Wolfgang Ischinger, probably Germany’s most influential diplomat, expressed similar views to Röttgen’s in an article for the Munich Security Report. “Germany’s previous business model has become obsolete in terms of security policy and foreign economic policy,” he concludes from the debacle in Afghanistan.

“We are faced with a fateful decision: Either we commit ourselves to the ‘European imperative,’ to a more capable EU. Or Germany refrains from shaping change, leaves it at the status quo, and adjusts to the fact that we and our EU partners are seen internationally at best as auxiliary brakes in a system dominated by other powers to our detriment.”

Left Party shifts into the camp of militarism

In principle, all parties agree with these conclusions.
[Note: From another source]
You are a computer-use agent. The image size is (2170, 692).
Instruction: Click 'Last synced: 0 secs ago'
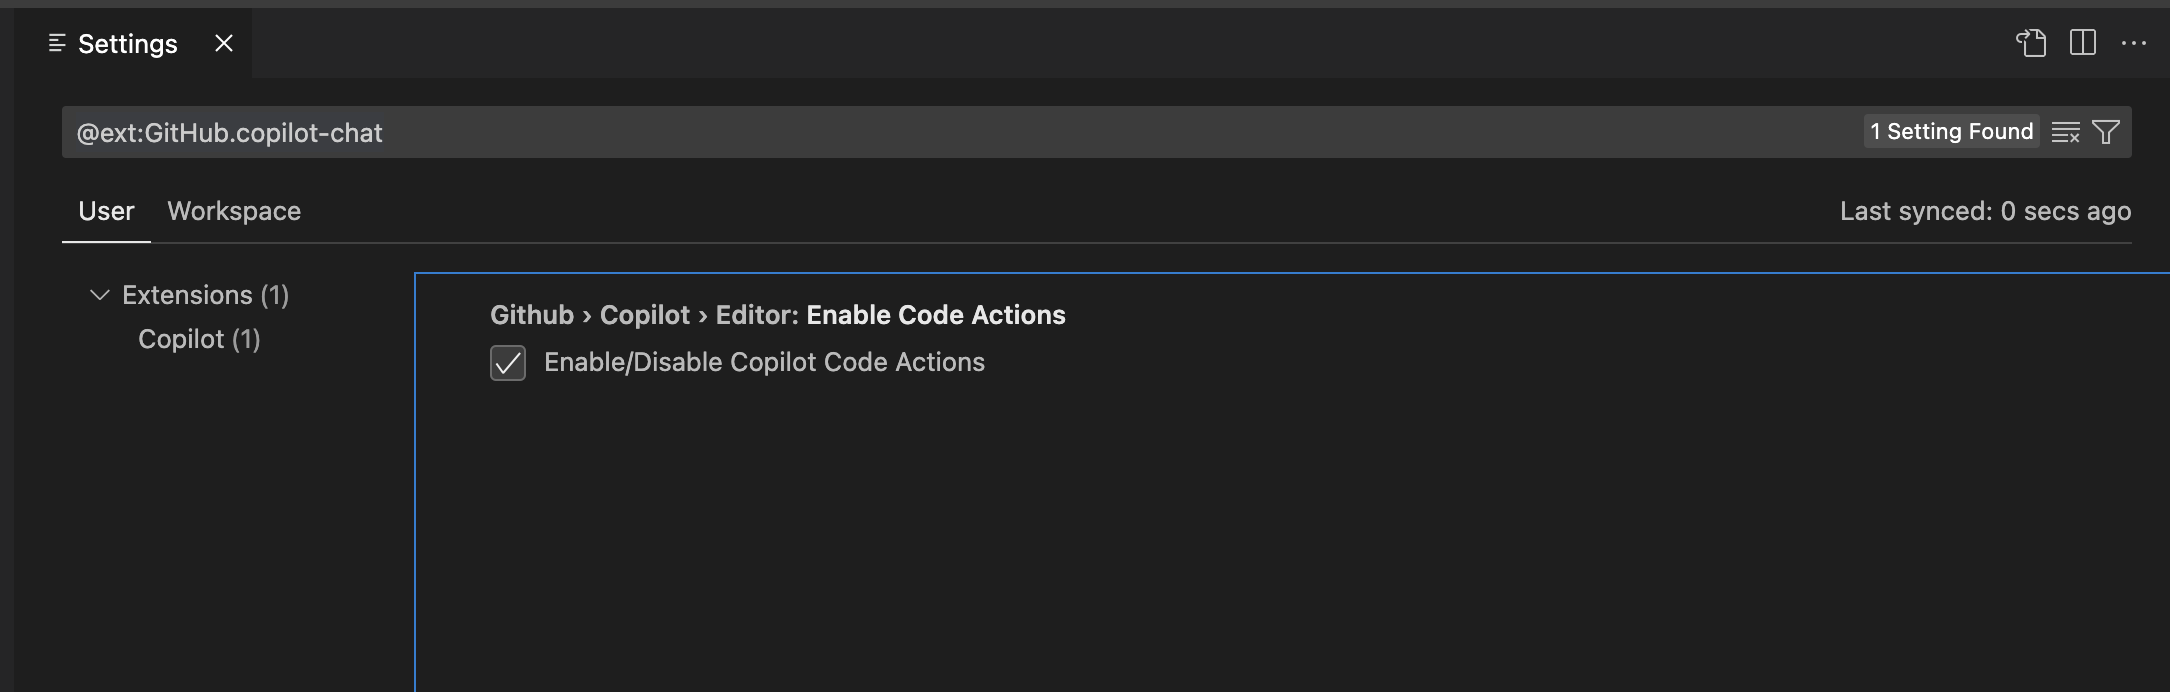pos(1986,211)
Not a single speaker in the debate, least of all from the Left Party or the Greens, disagreed with Röttgen. In view of the disaster in Afghanistan and widespread opposition to militarism, all of the parties represented in the Bundestag are closing ranks.

This is also reflected in the decision to send 600 German troops to Kabul, which the Bundestag had to approve retrospectively after the government dispatched troops two weeks ago, arguing on the grounds of an “emergency.” There has never before been such unanimity in the Bundestag.

All of the MPs in attendance from the governing parties CDU/CSU and SPD, the opposition Greens and FDP, voted unanimously in favour. The AfD delegation was split with 26 voting in favour, 45 abstentions and one “no” vote.

The Left Party, which until now has always voted against Bundeswehr missions abroad, for the first time called on its MPs to abstain. Forty-three complied, seven voted against and five—Klaus Ernst, Matthias Höhn, Alexander Neu, Helin Evrim Sommer and Kersten Steinke—voted in favour of military deployment.

The Left has thus taken a step from which there is no turning back. It recalls the decision by the Greens 23 years ago to support the war in Yugoslavia. Since then, the party has become the most ardent supporter of German military interventions.

At that time, however, the Greens were riven by conflicts, including a bag of paint being tossed at the German Foreign Minister and Green Party leader Joschka Fischer at a party conference. This time around the Left Party has taken this step quietly and as a matter of routine. In fact, the party has long been—as the WSWS has repeatedly declared—an integral prop of German militarism.